**Saved data entries**

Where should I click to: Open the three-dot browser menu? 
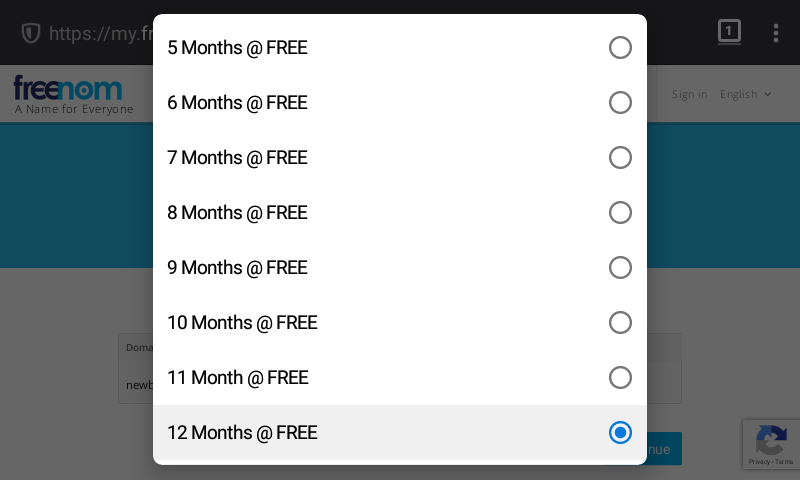pos(775,33)
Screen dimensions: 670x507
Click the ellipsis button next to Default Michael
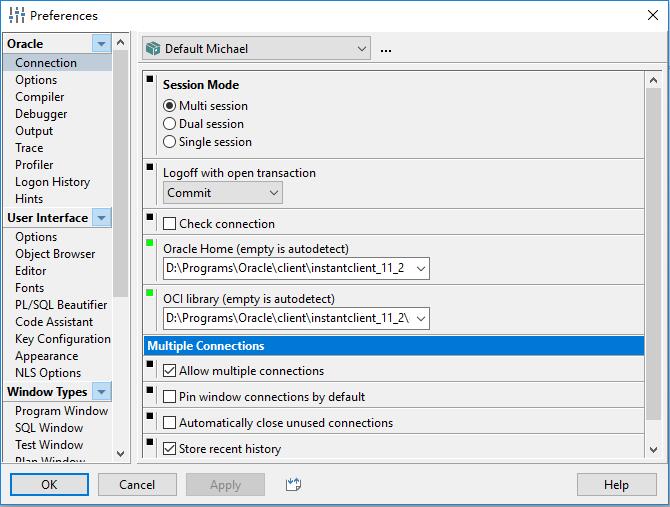pos(386,49)
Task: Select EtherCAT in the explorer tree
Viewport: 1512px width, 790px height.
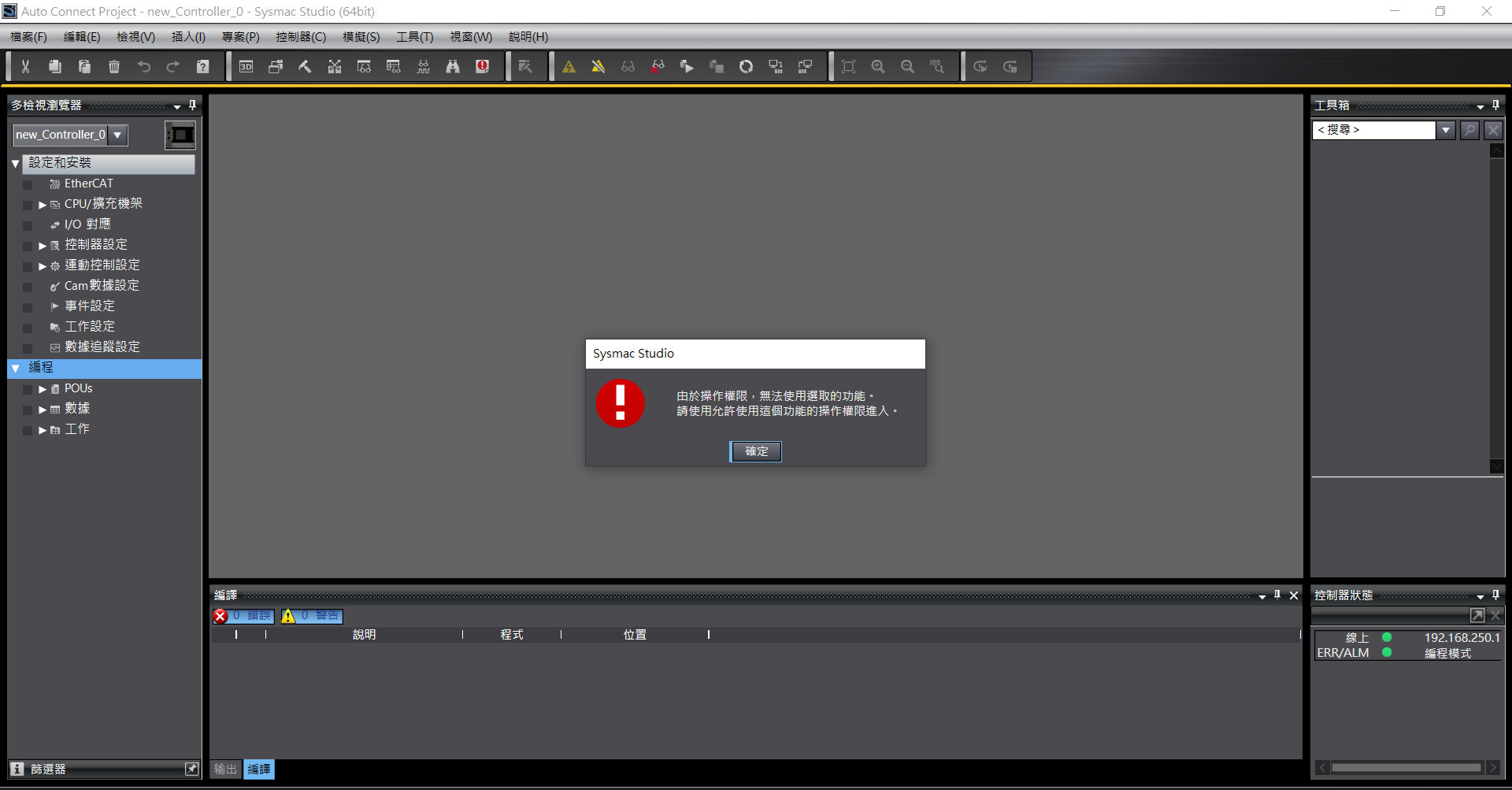Action: [x=88, y=184]
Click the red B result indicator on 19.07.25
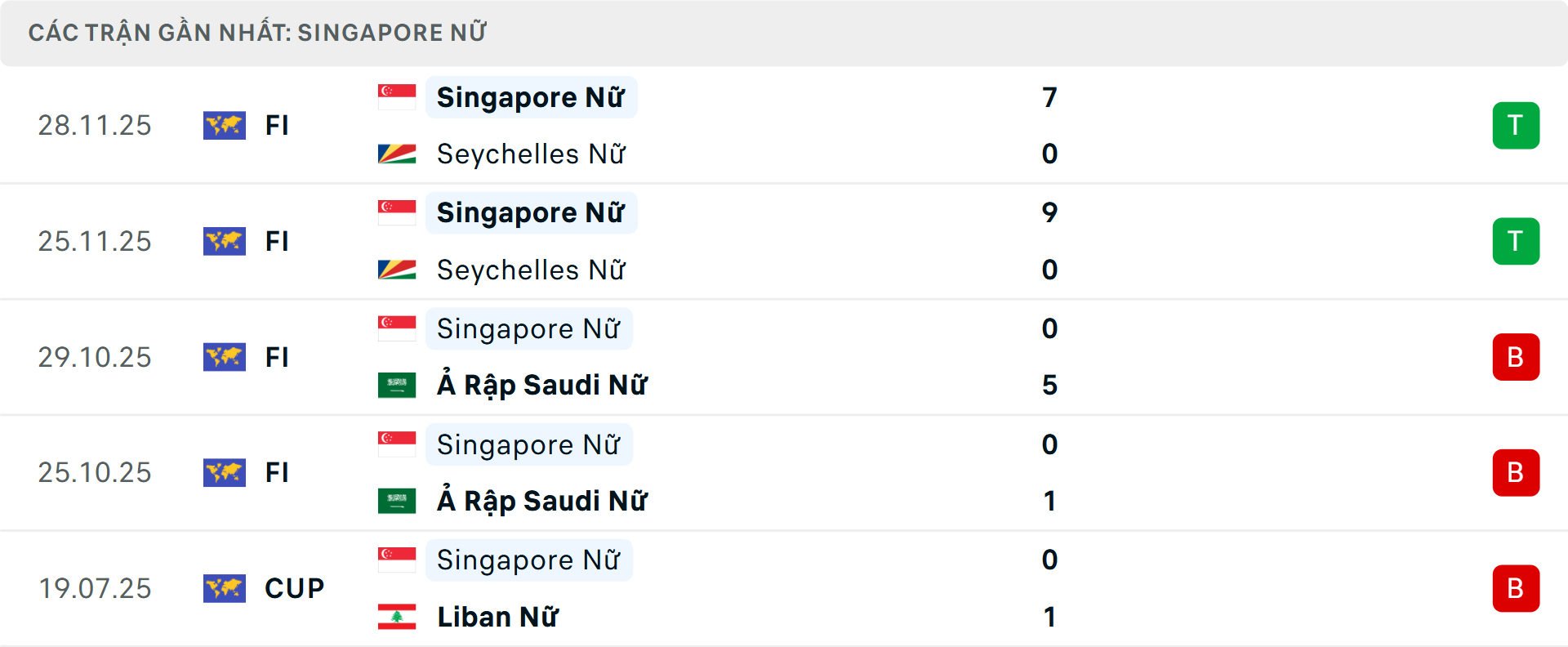The width and height of the screenshot is (1568, 647). tap(1516, 588)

**Exercise details**
Write out the lines from the line with "Viewport: 1512px width, 790px height." through the end of the records exactly; do not include pictures or any other lines.

**Response area**
Viewport: 1512px width, 790px height.
Action: [x=88, y=184]
Click the red B result indicator on 19.07.25
The width and height of the screenshot is (1568, 647). tap(1516, 588)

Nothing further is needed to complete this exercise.